McNally was a successful dramatist and wrote a number of well-constructed but derivative comedies, as well as comic operas. His first dramatic work was The Ruling Passion, a comic opera written in 1771, and he is known to have authored at least twelve plays between 1779 and 1796 as well as other comic operas. His works include The Apotheosis of Punch (1779), a satire on the Irish playwright Richard Brinsley Sheridan, Tristram Shandy (1783), which was an adaptation of Lawrence Sterne's novel, Robin Hood (1784), Fashionable Levities (1785), Richard Cœur de Lion (1786), and Critic Upon Critic (1788).

He also wrote a number of songs and operettas for Covent Garden.
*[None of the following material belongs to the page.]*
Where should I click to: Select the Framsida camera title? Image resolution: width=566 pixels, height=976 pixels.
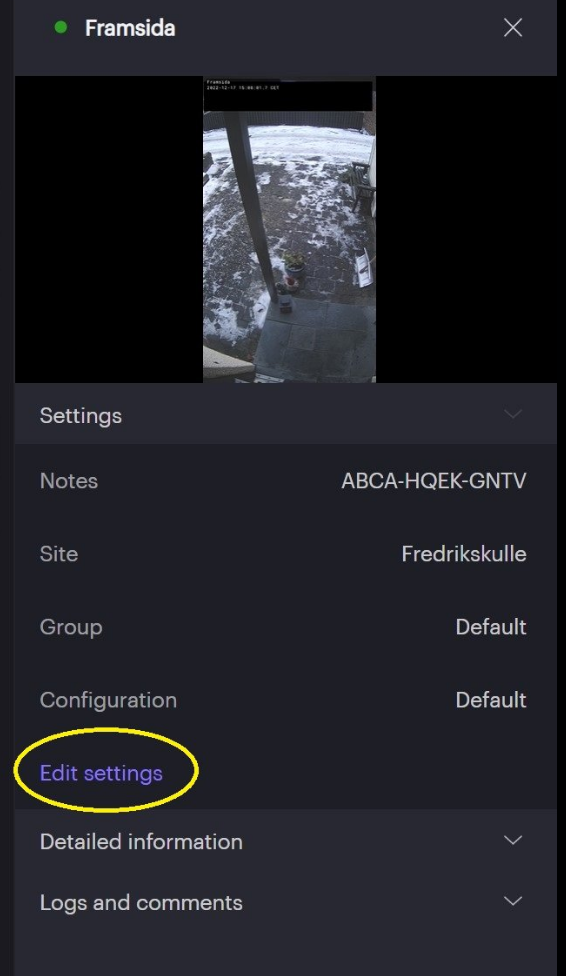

One of his songs, Sweet Lass of Richmond Hill, became very well-known and popular following its first public performance at Vauxhall Gardens in London in 1789. It was said to be a favourite of George III and popularised the romantic metaphor "a rose without a thorn", a phrase which McNally had used in the song.
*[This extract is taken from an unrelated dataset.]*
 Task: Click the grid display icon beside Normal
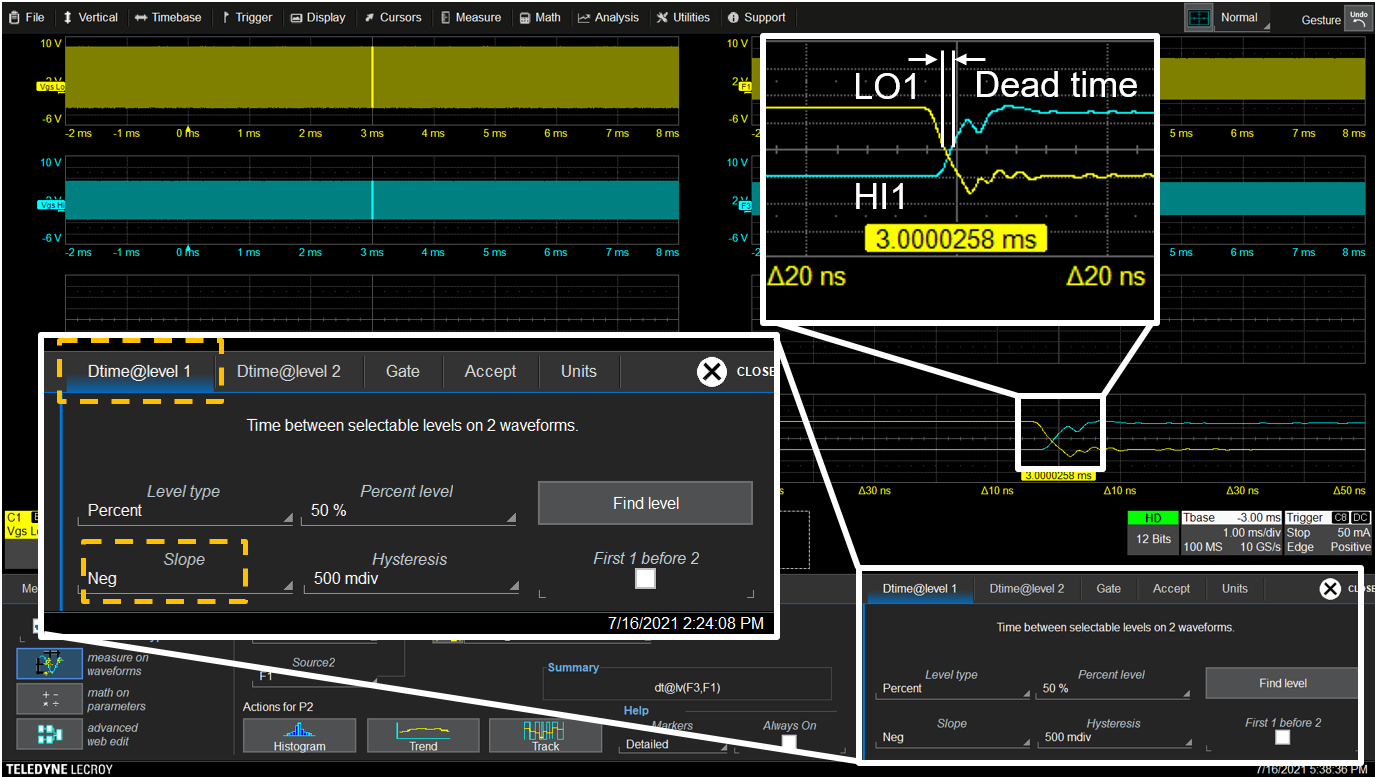pos(1197,16)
==Personal life and family==
Nothing is known of McNally's first wife Mary O'Brien, other than that she died in 1786. In London in 1787, McNally eloped with Frances I'Anson, as her father William I'Anson a solicitor, disapproved of McNally. Frances, and her family's estate, Hill House in Richmond, Yorkshire, was the subject of a song with lyrics by McNally and composed by James Hook, Sweet Lass of Richmond Hill. In 1795, Frances died during child birth at age 29 and was survived by only one daughter. In 1799, McNally married his third wife Louisa Edgeworth, the daughter of a clergyman from County Longford, and with his third wife he had at least three sons.

When his son, who had the same professions, died on 13 February 1820, it was widely reported to have been McNally. The son was buried in Donnybrook, Dublin on 17 February 1820, and McNally sent a letter on 6 March 1820 (from 20 Cuffe Street, Dublin) to the Proprietor of 'Saunders's Newsletter' seeking damages for the severe injury caused by the circulation of his death. In June 1820, McNally was on his deathbed, and although he had been a Protestant for most of his adult life, he sought absolution from a Roman Catholic priest, and was also buried in Donnybrook on 8 June 1820.